Items for locating described targets:
※ ※ ※

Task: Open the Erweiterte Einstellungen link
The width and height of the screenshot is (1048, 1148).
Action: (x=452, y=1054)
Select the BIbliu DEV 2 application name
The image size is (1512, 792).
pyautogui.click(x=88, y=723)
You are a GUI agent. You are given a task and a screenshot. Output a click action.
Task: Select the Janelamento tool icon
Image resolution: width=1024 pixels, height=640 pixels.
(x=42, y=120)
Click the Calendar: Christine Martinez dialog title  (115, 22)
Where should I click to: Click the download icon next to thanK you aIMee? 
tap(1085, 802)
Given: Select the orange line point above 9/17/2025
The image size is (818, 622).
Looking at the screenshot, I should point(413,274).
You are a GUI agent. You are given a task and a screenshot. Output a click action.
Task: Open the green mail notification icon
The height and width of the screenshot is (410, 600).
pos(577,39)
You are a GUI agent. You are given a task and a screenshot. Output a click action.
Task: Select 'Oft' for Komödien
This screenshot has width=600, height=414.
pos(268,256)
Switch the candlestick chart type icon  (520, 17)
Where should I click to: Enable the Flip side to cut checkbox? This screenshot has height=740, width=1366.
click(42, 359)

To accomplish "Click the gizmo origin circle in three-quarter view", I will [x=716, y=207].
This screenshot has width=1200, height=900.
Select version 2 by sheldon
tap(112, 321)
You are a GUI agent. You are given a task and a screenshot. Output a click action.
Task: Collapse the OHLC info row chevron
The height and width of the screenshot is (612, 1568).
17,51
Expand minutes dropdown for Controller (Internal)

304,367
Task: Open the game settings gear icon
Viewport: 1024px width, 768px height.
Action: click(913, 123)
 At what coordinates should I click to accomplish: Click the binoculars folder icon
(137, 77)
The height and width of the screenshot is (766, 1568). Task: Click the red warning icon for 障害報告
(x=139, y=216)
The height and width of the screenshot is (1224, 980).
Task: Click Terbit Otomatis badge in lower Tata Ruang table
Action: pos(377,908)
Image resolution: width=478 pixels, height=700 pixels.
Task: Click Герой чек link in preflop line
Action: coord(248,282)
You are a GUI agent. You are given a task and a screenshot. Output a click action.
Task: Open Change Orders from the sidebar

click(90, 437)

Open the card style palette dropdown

※ ※ ※

◆ **TASK**
Please copy out, word for word, the lines in the items from the one containing "Select the BIbliu DEV 2 application name" through the one containing "Click the Calendar: Christine".

◆ **EXPECTED ANSWER**
Select the BIbliu DEV 2 application name
The image size is (1512, 792).
pyautogui.click(x=88, y=723)
You are a GUI agent. You are given a task and a screenshot. Output a click action.
Task: Select the Janelamento tool icon
Image resolution: width=1024 pixels, height=640 pixels.
(x=42, y=120)
Click the Calendar: Christine Martinez dialog title  (115, 22)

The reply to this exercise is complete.